1Phil. Banking Corp. v. Lui She, L-17587, Sept. 12, 1967; Rodriguez v. Rodriguez, L-23002,
July 31, 1967; Soriano v. Bautista, L-15752 & L-17457, Dec. 29, 1962; Phil. Guaranty v. Dinio,
102 Phil. 991; Puato v. Mendoza, 64 Phil. 457; De la Cavada v. Diaz, 37 Phil. 982.

2Article 1191, Civil Code of the Philippines.

3Asturias Sugar Central v. Pure Cane Molasses, 60 Phil. 255; Conejero v. Court of Appeals, L-
21812, April 29, 1966.

4Quimson v. Hon. Pastor de Guzman, L-18240, Jan. 31, 1963; Belmi v. Court of Agrarian
Relations, L-19343, April 27, 1963; Board of Assessment Appeals v. MERALCO, L-15334, Jan.
31, 1964; Tan Tiong Tick v. Phil. Manufacturing Corp., L-19152, Feb. 29, 1964; Hautea v.
Magallon, L-20345, Nov. 28, 1964; Republic v. Venturanza, L-20417, May 30, 1966; Tenchavez
v. Escano, L-19671, July 26, 1966; Pinero v.
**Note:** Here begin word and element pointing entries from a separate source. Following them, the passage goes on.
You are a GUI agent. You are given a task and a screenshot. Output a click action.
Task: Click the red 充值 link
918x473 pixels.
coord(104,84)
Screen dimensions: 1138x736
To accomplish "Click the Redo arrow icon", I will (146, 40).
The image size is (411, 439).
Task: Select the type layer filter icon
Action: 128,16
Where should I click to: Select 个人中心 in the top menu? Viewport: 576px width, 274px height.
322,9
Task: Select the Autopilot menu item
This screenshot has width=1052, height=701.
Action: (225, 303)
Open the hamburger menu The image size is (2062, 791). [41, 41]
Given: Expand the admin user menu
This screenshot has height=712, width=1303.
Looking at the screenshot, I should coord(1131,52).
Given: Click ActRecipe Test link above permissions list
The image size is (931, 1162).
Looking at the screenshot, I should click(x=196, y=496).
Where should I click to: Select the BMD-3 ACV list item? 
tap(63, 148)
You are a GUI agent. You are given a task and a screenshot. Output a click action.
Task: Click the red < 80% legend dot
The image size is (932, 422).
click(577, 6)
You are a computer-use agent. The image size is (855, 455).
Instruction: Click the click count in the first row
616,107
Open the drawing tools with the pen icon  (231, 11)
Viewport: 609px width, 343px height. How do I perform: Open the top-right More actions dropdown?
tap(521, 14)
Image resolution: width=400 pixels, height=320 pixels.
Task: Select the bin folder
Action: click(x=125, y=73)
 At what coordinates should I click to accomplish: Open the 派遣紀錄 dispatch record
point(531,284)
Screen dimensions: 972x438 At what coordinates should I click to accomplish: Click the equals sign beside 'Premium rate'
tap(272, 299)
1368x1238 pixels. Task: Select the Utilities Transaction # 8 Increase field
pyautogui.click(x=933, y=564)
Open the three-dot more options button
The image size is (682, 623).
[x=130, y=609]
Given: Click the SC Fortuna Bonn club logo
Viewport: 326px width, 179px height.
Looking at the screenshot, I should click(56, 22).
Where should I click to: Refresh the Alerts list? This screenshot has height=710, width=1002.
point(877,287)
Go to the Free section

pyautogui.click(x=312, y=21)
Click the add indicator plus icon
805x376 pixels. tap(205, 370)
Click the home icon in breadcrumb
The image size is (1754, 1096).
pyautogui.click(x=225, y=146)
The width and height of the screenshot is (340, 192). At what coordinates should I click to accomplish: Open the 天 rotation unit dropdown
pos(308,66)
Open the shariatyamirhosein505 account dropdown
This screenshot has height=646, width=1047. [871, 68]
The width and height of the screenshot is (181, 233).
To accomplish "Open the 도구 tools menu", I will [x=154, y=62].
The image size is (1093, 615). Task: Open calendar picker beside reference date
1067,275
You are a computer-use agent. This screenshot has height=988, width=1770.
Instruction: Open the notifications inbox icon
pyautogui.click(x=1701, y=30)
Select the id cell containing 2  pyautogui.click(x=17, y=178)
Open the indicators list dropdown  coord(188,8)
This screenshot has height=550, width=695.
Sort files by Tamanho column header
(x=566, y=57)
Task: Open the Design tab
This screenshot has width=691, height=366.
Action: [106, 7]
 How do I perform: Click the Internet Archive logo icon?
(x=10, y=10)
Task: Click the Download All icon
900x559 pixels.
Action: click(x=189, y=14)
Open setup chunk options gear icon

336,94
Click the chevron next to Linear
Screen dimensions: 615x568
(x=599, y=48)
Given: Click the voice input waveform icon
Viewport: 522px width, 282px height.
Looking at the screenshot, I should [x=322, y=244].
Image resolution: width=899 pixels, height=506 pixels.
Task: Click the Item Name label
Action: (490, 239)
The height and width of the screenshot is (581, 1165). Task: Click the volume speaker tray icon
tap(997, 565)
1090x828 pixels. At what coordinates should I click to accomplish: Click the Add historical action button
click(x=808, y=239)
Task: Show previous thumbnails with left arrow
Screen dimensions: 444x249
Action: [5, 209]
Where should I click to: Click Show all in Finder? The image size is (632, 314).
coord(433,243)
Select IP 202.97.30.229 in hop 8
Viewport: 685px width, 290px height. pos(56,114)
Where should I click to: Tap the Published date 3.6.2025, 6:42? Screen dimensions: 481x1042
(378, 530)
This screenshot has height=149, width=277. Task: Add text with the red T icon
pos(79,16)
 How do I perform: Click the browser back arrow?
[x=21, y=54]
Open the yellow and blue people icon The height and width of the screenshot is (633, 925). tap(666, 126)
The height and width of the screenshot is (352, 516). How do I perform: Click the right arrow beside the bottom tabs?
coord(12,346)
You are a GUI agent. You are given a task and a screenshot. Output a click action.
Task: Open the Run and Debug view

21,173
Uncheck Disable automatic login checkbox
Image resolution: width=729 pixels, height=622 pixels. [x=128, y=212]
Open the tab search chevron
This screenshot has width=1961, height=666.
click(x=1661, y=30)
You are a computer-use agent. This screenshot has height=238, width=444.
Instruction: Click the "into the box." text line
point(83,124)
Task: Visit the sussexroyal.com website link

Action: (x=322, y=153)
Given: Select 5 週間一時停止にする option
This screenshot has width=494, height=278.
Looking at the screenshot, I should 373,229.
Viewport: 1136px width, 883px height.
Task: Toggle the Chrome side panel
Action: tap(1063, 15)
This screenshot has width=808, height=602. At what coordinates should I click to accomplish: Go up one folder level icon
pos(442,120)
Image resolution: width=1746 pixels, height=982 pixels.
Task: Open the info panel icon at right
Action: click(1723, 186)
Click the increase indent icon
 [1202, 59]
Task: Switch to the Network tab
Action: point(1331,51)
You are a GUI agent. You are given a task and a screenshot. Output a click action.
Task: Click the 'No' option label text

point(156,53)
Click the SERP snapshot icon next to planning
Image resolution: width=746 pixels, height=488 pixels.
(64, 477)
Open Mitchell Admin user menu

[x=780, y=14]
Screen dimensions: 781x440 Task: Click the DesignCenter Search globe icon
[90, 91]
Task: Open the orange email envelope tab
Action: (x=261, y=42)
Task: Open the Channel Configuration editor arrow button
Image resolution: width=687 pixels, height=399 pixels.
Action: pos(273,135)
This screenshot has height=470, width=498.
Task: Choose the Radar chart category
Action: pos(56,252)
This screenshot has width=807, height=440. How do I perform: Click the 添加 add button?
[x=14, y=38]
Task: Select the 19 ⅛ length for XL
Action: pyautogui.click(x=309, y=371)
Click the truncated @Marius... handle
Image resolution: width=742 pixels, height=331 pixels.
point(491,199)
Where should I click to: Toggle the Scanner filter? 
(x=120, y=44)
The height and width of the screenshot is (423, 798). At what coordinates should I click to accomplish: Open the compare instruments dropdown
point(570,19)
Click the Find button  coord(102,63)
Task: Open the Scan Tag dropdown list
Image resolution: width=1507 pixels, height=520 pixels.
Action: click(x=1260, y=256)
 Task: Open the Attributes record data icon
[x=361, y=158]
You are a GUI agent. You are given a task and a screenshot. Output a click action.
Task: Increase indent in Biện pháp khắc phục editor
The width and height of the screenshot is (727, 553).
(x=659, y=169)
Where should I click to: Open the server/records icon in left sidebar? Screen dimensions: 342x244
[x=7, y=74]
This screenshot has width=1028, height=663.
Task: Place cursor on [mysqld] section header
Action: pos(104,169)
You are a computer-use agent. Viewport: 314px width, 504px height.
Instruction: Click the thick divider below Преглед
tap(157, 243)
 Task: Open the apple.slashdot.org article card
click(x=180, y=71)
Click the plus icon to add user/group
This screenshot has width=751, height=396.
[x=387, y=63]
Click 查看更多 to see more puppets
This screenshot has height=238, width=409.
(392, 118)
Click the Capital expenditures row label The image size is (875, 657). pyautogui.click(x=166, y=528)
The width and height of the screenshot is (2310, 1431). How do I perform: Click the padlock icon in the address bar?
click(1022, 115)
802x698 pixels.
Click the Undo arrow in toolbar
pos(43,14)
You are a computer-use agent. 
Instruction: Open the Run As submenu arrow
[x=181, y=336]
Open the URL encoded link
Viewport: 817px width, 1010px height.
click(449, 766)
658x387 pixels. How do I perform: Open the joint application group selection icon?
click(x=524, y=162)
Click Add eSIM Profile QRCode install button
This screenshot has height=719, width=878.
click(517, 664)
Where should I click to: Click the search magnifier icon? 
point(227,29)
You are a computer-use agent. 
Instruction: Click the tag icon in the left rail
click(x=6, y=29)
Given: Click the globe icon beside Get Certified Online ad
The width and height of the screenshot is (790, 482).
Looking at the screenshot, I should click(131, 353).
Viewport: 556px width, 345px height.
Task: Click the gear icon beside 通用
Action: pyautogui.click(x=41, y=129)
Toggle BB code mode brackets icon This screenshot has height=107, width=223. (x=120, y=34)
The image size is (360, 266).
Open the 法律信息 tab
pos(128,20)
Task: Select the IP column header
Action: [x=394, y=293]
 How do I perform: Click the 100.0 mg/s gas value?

Hechanova, L-22562, Oct. 22, 1966; Soriano v.
Compania General de Tabacos de Filipinas, L-17392, Dec. 17, 1966; "Y" Shipping Corp. v.
Erispe, L-20627, May, 1967; Oliva v. Lamadrid, L-23196, Oct. 31, 1967; Plaridel Surety &
Insurance Co. v. Comm. of Internal Revenue, L-21520, Dec. 11, 1967; Manila Port Service v.
Court of Appeals, L-21890, March 29, 1968; Insurance Co. of North America v. Manila Port
Service, L-24887, April 22, 1968; PNB v. De la Cruz, L-23562, April 25, 1968; PNB v. Osete, L-
24997, July 18, 1968; Gutierrez v. Court of Appeals, L-25972, Nov. 26, 1968; Permanent
Concrete Products, Inc. v. Teodoro, L-29766, Nov. 29, 1968; Nielson & Co., Inc. v. Lepanto
Consolidated Mining Co., L-21601, Dec. 28, 1968.